Treatment of Cheyne-Stokes respiration-central sleep apnea in patients with heart failure

Shin-ichi Momomura
Journal of Cardiology 2012, 59 (2): 110-6
Sleep disordered breathing including obstructive sleep apnea (OSA) and central sleep apnea (CSA) with Cheyne-Stokes respiration (CSR) is often accompanied by heart failure. Treatment of OSA centered on continuous positive airway pressure (CPAP) is established. However, treatment of CSR-CSA is still controversial. Since CSR-CSA occurs as a consequence of heart failure, optimization of heart failure is essential to treat CSR-CSA. For treatment directed at CSR-CSA itself, a variety of treatment approaches including night oxygen therapy and noninvasive positive pressure ventilation have been applied.

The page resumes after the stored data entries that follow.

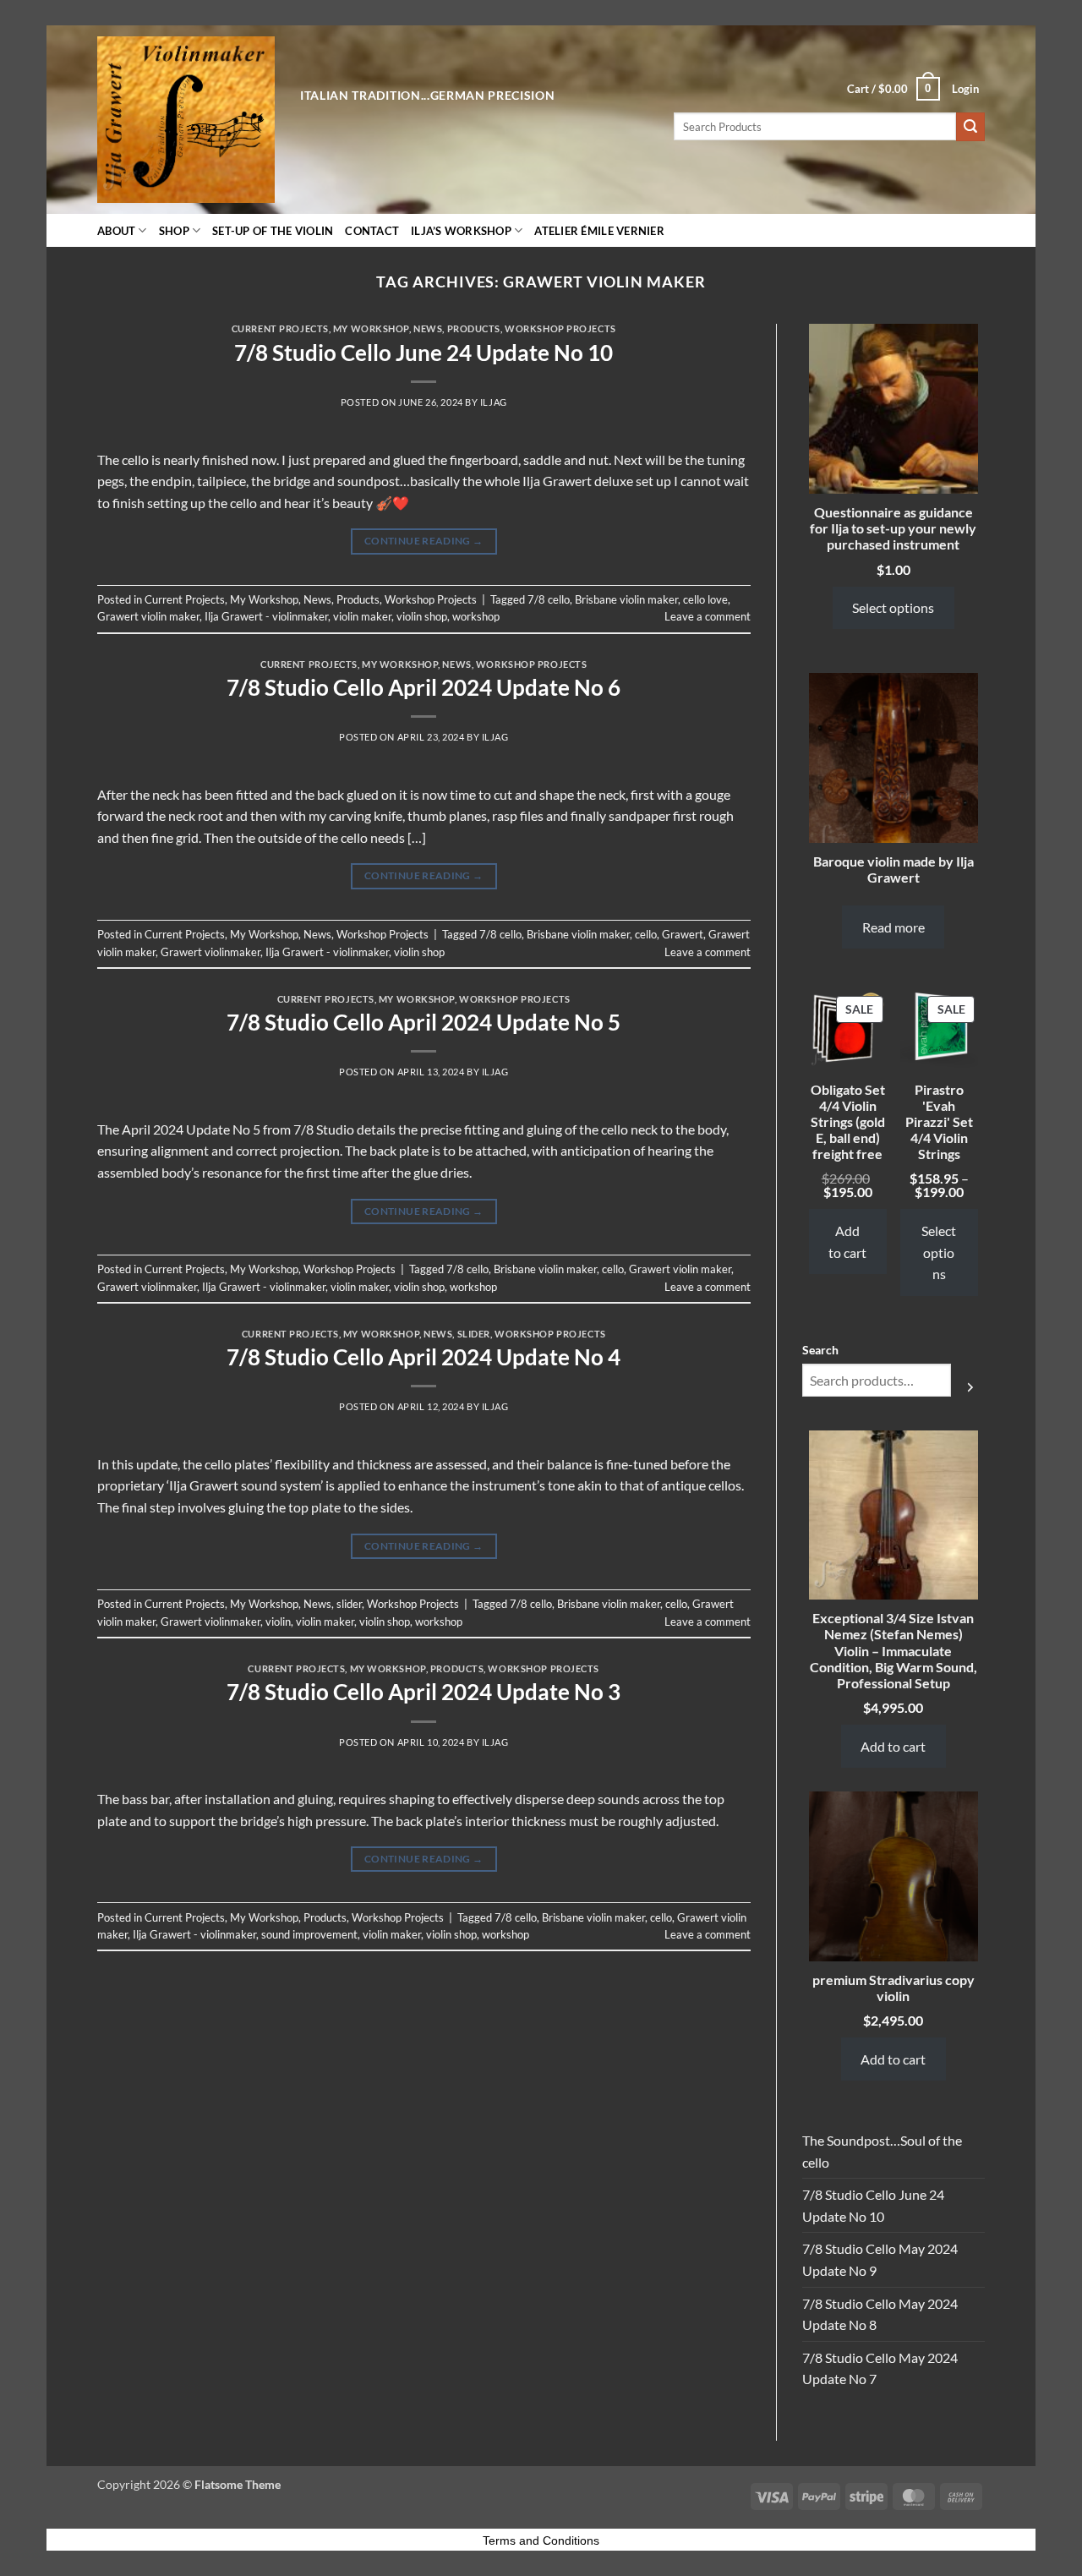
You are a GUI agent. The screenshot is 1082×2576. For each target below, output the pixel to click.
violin (278, 1621)
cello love (705, 599)
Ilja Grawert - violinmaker (266, 616)
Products (473, 328)
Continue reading (424, 540)
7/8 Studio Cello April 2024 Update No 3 (423, 1691)
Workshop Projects (560, 328)
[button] (893, 88)
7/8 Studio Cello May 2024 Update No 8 (880, 2314)
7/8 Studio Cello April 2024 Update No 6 (423, 687)
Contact (372, 231)
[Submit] (970, 126)
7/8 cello (548, 599)
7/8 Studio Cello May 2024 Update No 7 (880, 2368)
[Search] (970, 1386)
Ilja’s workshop (461, 231)
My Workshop (371, 328)
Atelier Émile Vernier (599, 231)
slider (473, 1333)
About (116, 231)
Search (820, 1350)
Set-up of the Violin (272, 231)
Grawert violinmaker (210, 952)
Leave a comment (707, 616)
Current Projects (280, 328)
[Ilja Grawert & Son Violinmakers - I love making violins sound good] (186, 119)
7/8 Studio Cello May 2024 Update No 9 (880, 2259)
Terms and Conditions (541, 2540)
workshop (476, 616)
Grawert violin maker (148, 616)
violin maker (362, 616)
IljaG (493, 402)
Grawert (682, 934)
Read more (893, 927)
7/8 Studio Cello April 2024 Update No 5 (423, 1022)
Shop (174, 231)
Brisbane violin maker (626, 599)
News (427, 328)
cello (646, 934)
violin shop (421, 616)
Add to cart (847, 1241)
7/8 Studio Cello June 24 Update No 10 (423, 352)
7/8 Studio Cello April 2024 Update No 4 (423, 1357)
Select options (893, 607)
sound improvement (309, 1934)
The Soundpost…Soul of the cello (882, 2151)
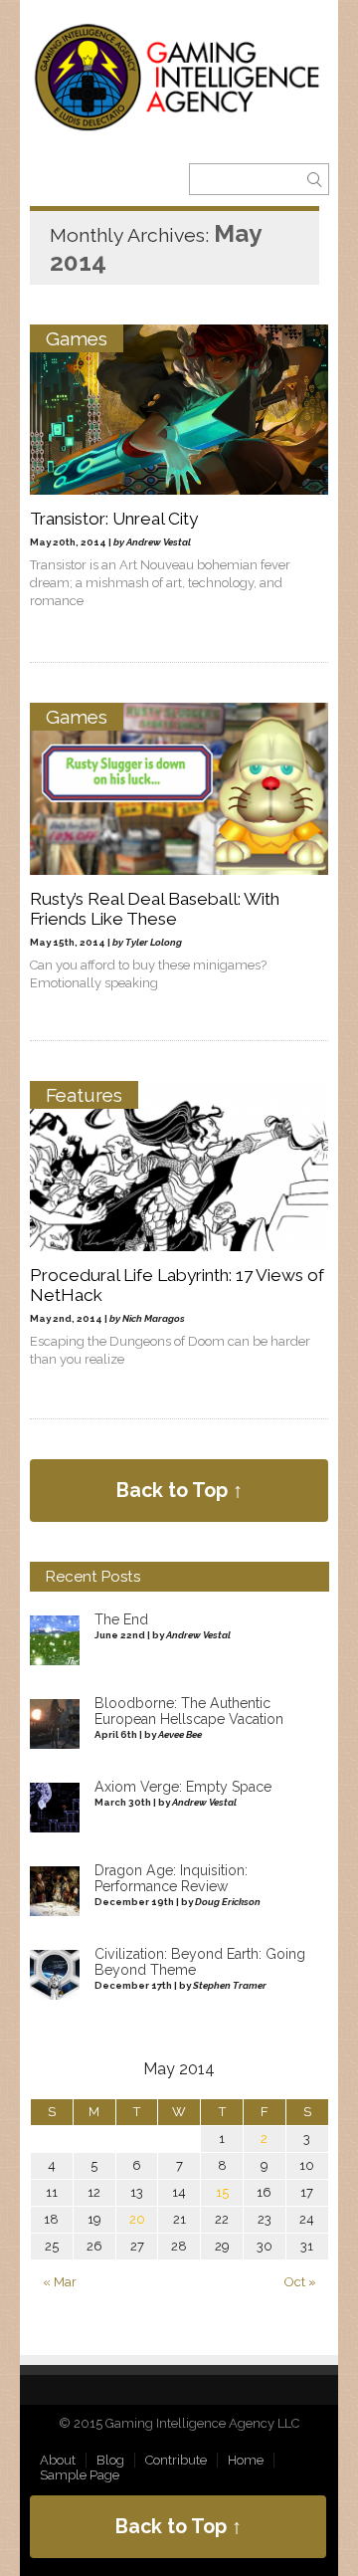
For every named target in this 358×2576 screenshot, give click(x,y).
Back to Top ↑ (179, 1490)
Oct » (300, 2281)
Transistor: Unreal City (114, 519)
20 (137, 2219)
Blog (110, 2460)
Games (76, 338)
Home (246, 2460)
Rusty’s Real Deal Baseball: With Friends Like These (154, 909)
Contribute (176, 2460)
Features (84, 1095)
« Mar (60, 2281)
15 (222, 2192)
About (58, 2460)
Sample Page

Among them, night oxygen therapy improves patients' symptoms, quality of life (QOL), and left ventricular function, but had yet been shown to improve clinical outcome. For CPAP, there are responders and non-responders and for responders CPAP can also improve survival. Adaptive servo-ventilation (ASV), which most effectively treats CSR-CSA, improves exercise capacity, QOL, and cardiac function. Recent reports suggested ASV may also prevent cardiac events in patients with heart failure. However, further studies are needed to conclude that this treatment improves patient survival.